### WHAT YOU NEED TO DO:
Reproduce the following lines word for word, omitting the pictures.

Saved data entries:
■ ■ ■ ■

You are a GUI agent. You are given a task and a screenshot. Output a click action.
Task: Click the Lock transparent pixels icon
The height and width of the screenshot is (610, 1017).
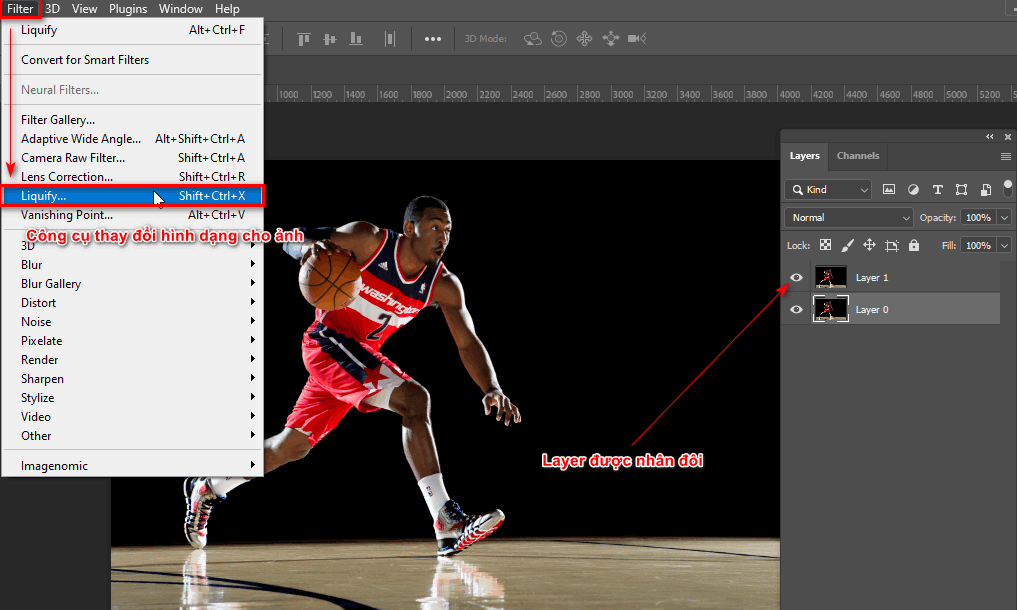pyautogui.click(x=826, y=245)
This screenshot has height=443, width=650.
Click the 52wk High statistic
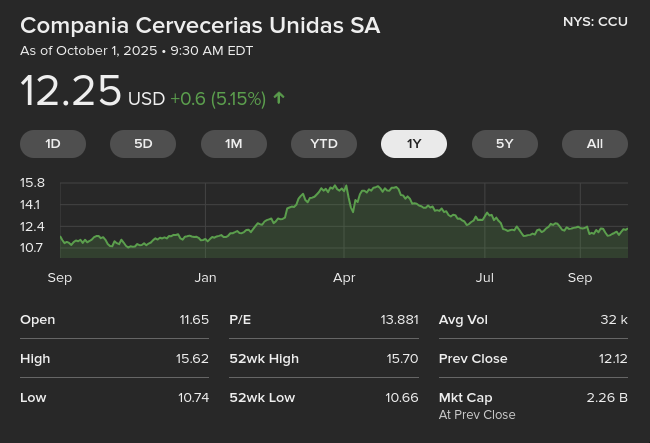click(323, 359)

■ ■ ■ ■

### EXERCISE OUTPUT:
You are a GUI agent. You are given a task and a screenshot. Output a click action.
Task: Click the Lock transparent pixels icon
The height and width of the screenshot is (610, 1017).
pyautogui.click(x=826, y=245)
This screenshot has height=443, width=650.
Click the 52wk High statistic
click(323, 359)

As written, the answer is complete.